(Last Updated on : 29/01/2016)
Pied Myna or Asian Pied Starling is an Indian bird
that bears a scientific name of "Gracupica contra
" that falls in the Myna family, abundant in Indian states
Habitat of Pied Myna
Pied Myna is usually found in small groups mainly on the plains and low foothills. They are often seen within cities and villages although they are not as bold as the common myna. They produce a range of calls made up of liquid notes. Several slight plumage variations exist in the populations and about five subspecies are named.
Structure of Pied Myna
Pied Myna is strikingly marked in black and white and has a yellowish bill with a reddish bill base. The bare skin around the eye is reddish. The upper body, throat and breast are black while the cheek, lores, wing coverts and rump are contrastingly white.
Sexes of Pied Myna
The sexes of Pied Myna are similar in plumage but young birds have dark brown in place of black. The subspecies vary slightly in plumage, extent of streaking of the feathers and in measurements.
Flight of Pied Myna
The flight of Pied Myna is slow and butterfly-like on round wings.
Category of Pied Myna
Pied Myna has been included in the genus Sturnus and Sturnopastor in the past but recent studies do not support its inclusion within Sturnus leading to the reinstatement of an older genus name Gracupica. It has been claimed that the species name "contra" is derived from an Indian name for it, although this has not been traced subsequently. The nominate subspecies of Pied myna (based on the species description given by Linnaeus in 1758) is found mainly along the Gangetic plains extending south into Andhra Pradesh
and east to Bangladesh. The population in north eastern India (Sadiya to Tirap District
and the Naga Hills) was named as sordida (originally Sturnus contra sordidus) by Sidney Dillon Ripley in 1950. This form differs from the Indian form in having reduced streaking on the shoulders and nape. The populations in Manipur south to Myanmar and east to Yunnan have the white extending over the eye and are included in the subspecies superciliaris first described by Edward Blyth in 1863. The subspecies in Thailand, Laos and Cambodia is included in flower while “jalla” described by Horsfield in 1821 is found on Sumatra, Java and Bali.

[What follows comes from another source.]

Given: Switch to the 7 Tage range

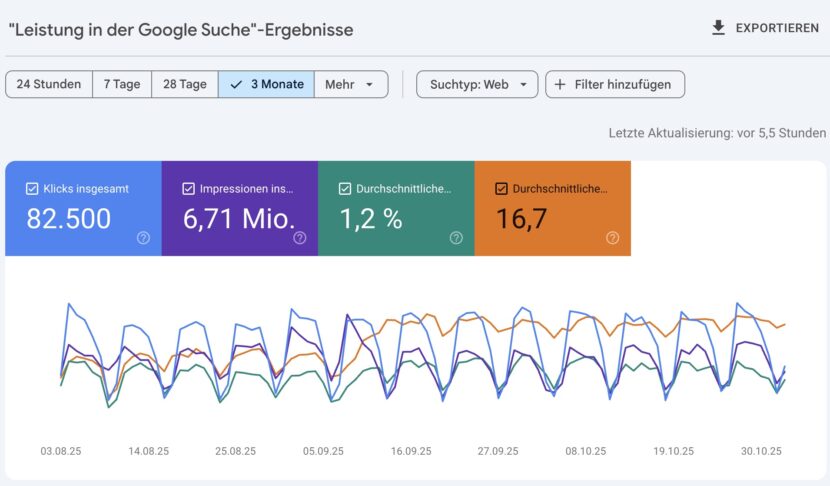Looking at the screenshot, I should point(122,85).
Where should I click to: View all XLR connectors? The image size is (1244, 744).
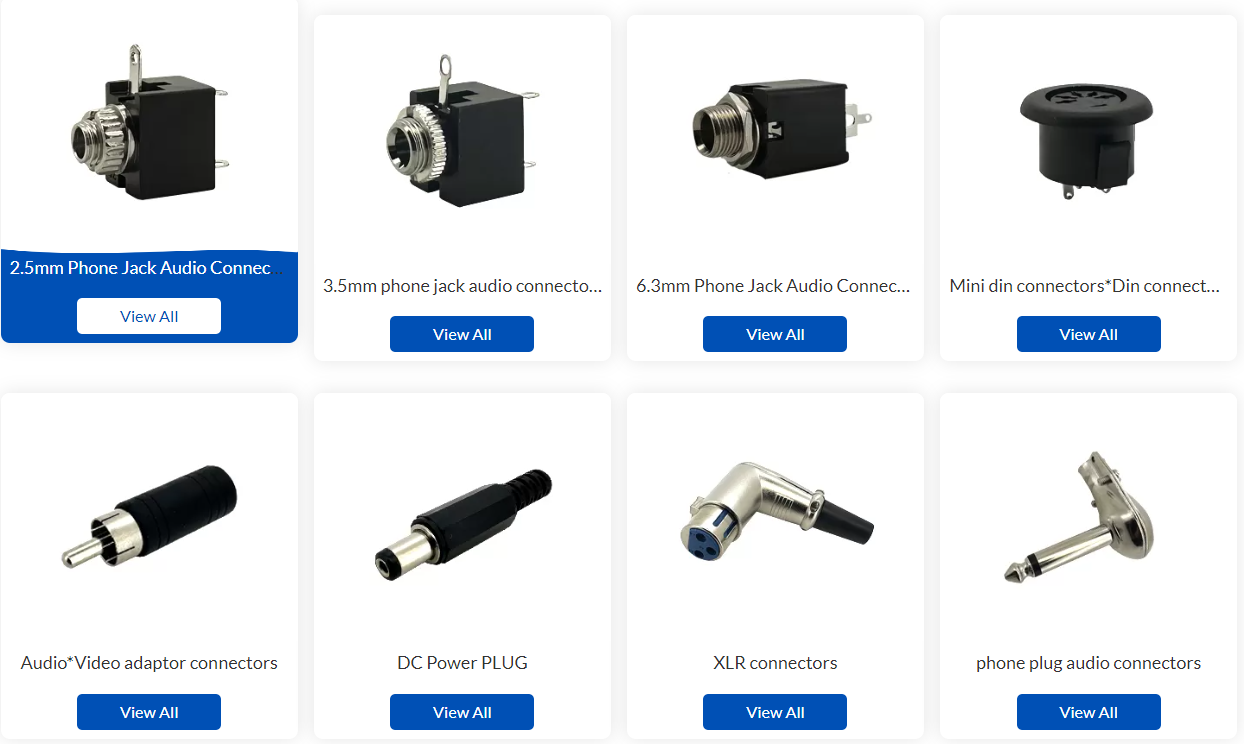(x=775, y=712)
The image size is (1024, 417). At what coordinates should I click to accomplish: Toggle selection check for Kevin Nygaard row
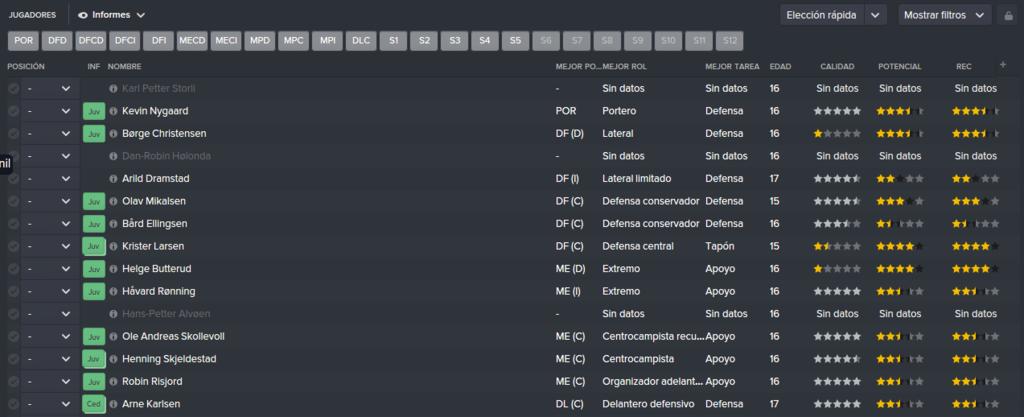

Concentration of Pied Myna
Pied Myna is found mainly in the plains but in the foothills up to about 700m above sea level. They are found mainly in areas with access to open water. Their main distribution in India is in the Gangetic plains but extending south to the Krishna River
Population of Pied Myna
The range of Pied Myna is increasing, with populations establishing more recently in Pakistan, Rajkot
, and Mumbai
possibly aided by trade in caged birds and accidental escape. Their westward spread in India particularly in parts of Rajasthan has been aided by changes in irrigation and farming patterns, and the spread into Sumatra has been aided by deforestation. The species has also established itself in Dubai, UAE. They are widespread in Eastern Ghats Mountain Range in India
and the entire part of West Bengal
, Andhra Pradesh
, and Telangana
. The habitat is lowland open areas with scattered trees near water, often near human habitation. This species is often seen at sewage farms and refuse tips.
Behaviour of Pied Myna
Pied Myna is usually found in small groups, foraging mainly on the ground but perching on trees and buildings. Birds in a group call frequently with a wide repertoire that includes whistles, trills, buzzes, clicks, and warbling calls. The young birds taken into captivity have been trained to imitate tunes of other birds.
Breeding Season of Pied Myna
The breeding season of Pied Myna in India is spread from March to September. With the onset of breeding, the sizes of flocks decline and birds pair up. The courtship of Pied Myna involves calling, fluffing of the feathers and head bobbing.
Nests of Pied Myna
The nest is a loose mass of straw formed into a dome with an entrance on the side and placed in a large tree (often banyan, mango, jackfruit, rosewood) or sometimes on man-made structures, often close to human habitation. Several pairs will breed in the same vicinity. The usual clutch is made up of about four to six glossy blue eggs. Each egg is laid with a day in between and incubation begins only after the third or fourth egg is laid.
Eggs of Pied Myna
The eggs hatch after 14 to 15 days. The young are brooded for two weeks, the female staying at the nest during the night. Both parents feed the chicks until they fledge and leave after three weeks. More than one brood may be raised in a season.